Auch 20 Jahre nach dem Massaker gehen die Emotionen hoch: Bodyguards versuchen, den serbischen Ministerpräsidenten Vucic (Mitte) vor der wütenden Menge zu beschützen. (11. Juli 2015)

(Bild: AFP Dimitar Dilkoff)

Enver Robelli@enver_robelli

Mit Schuhen und Steinen, Buhrufen und Pfiffen wurde der serbische Ministerpräsident Aleksandar Vucic in Srebrenica bedrängt und zum Verlassen der Gedenkzeremonie gezwungen, die am Samstag in der ostbosnischen Stadt stattfand. Vor genau 20 Jahren hatten Truppen der bosnisch-serbischen Armee unter dem Kommando von General Ratko Mladic Srebrenica erobert, die holländischen UNO-Schutztruppen überwältigt und innerhalb von wenigen Tagen nahezu 8000 bosniakische Männer und Knaben ermordet.

Damals war Vucic ein glühender Nationalist. Er unterstützte die Mörderbanden, er war ein übler Kriegshetzer, der für das Propagandaradio der bosnisch-serbischen Militärführung arbeitete, und als der Westen mit Luftangriffen drohte, brüllte Vucic im serbischen Parlament: «Für jeden getöteten Serben werden wir hundert Muslime ermorden.» Auch heute lehnt es Vucic ab, den tausendfachen Mord in Srebrenica als Genozid zu bezeichnen. Für den Internationalen Gerichtshof, das Hauptrechtsprechungsorgan der UNO, für die westlichen Regierungen, auch für die Schweiz, für unzählige Menschenrechtsorganisationen besteht kein Zweifel: In Srebrenica wurde im Juli 1995 erstmals seit dem Ende des Zweiten Weltkrieges ein Genozid auf europäischem Boden verübt.

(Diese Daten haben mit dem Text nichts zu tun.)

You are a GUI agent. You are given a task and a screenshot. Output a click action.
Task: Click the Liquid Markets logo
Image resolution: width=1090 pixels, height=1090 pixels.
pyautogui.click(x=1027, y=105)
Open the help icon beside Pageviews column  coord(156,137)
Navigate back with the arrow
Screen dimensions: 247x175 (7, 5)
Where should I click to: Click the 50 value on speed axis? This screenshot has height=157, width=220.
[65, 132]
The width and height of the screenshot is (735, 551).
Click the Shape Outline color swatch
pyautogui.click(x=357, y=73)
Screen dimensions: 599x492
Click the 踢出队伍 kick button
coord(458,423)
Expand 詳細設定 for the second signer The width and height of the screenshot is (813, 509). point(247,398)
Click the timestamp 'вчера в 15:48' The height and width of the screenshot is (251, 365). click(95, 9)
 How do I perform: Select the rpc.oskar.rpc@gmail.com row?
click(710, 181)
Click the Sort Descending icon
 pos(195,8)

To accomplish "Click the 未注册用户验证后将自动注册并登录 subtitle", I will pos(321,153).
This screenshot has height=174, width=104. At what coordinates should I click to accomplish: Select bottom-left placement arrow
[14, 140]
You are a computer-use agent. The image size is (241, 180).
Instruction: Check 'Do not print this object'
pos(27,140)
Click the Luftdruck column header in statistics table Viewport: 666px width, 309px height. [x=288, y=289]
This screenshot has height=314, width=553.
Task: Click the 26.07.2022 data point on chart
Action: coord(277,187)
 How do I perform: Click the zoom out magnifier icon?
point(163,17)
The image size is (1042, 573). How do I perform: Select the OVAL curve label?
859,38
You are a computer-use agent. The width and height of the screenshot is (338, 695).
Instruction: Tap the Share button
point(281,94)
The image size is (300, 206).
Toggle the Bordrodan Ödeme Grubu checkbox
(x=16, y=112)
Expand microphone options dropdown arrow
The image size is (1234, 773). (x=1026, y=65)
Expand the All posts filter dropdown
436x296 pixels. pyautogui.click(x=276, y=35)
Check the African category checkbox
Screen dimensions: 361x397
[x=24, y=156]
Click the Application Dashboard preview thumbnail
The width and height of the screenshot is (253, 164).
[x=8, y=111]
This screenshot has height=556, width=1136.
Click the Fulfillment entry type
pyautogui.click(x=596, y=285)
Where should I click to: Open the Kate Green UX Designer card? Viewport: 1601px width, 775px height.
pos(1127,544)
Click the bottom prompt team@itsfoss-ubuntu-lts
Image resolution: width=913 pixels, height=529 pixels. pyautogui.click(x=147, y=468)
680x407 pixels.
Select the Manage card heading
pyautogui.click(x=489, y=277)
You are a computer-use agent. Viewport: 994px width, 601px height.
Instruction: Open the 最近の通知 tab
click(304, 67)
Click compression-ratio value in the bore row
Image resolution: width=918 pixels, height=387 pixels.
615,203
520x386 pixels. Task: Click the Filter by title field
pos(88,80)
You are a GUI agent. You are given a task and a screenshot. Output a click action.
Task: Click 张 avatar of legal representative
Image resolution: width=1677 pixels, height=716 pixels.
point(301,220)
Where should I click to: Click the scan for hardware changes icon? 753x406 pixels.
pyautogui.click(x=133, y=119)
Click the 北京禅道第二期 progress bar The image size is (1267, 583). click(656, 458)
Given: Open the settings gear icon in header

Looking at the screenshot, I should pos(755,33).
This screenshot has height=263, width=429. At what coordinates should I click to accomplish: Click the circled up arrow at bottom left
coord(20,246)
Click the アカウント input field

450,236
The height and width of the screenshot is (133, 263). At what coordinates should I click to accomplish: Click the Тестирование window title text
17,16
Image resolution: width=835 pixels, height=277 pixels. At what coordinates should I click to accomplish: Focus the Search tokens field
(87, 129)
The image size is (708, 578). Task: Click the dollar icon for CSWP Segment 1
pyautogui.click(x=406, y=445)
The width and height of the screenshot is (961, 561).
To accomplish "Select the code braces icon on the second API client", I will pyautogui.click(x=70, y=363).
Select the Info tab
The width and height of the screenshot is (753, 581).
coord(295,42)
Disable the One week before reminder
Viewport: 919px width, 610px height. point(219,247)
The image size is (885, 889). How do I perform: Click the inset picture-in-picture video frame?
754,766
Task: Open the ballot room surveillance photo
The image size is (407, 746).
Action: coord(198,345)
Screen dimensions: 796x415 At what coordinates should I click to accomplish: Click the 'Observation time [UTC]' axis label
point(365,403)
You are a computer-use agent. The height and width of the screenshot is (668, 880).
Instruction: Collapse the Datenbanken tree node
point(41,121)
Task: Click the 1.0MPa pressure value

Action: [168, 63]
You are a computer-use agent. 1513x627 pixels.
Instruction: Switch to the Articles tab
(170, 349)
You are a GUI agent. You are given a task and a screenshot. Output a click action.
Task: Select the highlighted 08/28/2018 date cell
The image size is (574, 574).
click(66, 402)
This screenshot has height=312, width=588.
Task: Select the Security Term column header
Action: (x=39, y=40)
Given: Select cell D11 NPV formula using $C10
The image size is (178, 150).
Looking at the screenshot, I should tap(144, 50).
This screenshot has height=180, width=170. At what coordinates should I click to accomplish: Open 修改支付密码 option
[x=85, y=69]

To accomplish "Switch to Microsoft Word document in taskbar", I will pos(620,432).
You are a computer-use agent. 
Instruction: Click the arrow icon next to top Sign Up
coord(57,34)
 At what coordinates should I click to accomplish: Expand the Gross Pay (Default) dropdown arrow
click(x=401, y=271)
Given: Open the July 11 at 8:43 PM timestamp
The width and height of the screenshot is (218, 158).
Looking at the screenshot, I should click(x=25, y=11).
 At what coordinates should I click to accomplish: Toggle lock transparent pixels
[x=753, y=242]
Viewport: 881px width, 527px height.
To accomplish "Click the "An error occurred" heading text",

In Serbien spricht man häufig und verharmlosend von «Ereignissen», «bedauerlichen Zwischenfällen», «einzelnen Verbrechen» in Srebrenica. Kurz vor seiner Ankunft in der ostbosnischen Stadt triumphierte der serbische Ministerpräsident, weil Russland im UNO-Sicherheitsrat eine Resolution blockierte, die das Massaker in Srebrenica als Völkermord bezeichnete. Als mutige Serben in Belgrad der bosnischen Opfer gedenken wollten, verbot das Innenministerium alle Kundgebungen. Dutzende Menschenrechtsaktivisten liessen sich aber nicht einschüchtern, in der Nacht auf Samstag zündeten sie Kerzen an und forderten die Festnahme der mutmasslichen Kriegsverbrecher. Erst in diesem Jahr wurden in Serbien sieben Personen verhaftet, die verdächtigt werden, unschuldige Bosniaken in der Umgebung von Srebrenica ermordet zu haben.

Nicht der geeignete Mann

Die Vertreibung Vucics aus Srebrenica zeigt, dass die Wunden der Vergangenheit noch lange nicht geheilt sind auf dem Balkan. Der Zwischenfall zeigt zudem, dass Politiker wie Vucic – auch wenn sie viel proeuropäische Kreide gefressen haben – doch nicht geeignet sind für die Versöhnung zwischen den Völkern der Region. Vucic ist der Mann, der noch 2007 den Belgrader Zoran-Djindjic-Boulevard in Ratko-Mladic-Boulevard umbenennen wollte. Der prowestliche Ministerpräsident und Habermas-Schüler Djindic wurde von der halbstaatlichen Unterwelt erschossen, mit der Vucic und seine Handlanger enge Beziehungen pflegten.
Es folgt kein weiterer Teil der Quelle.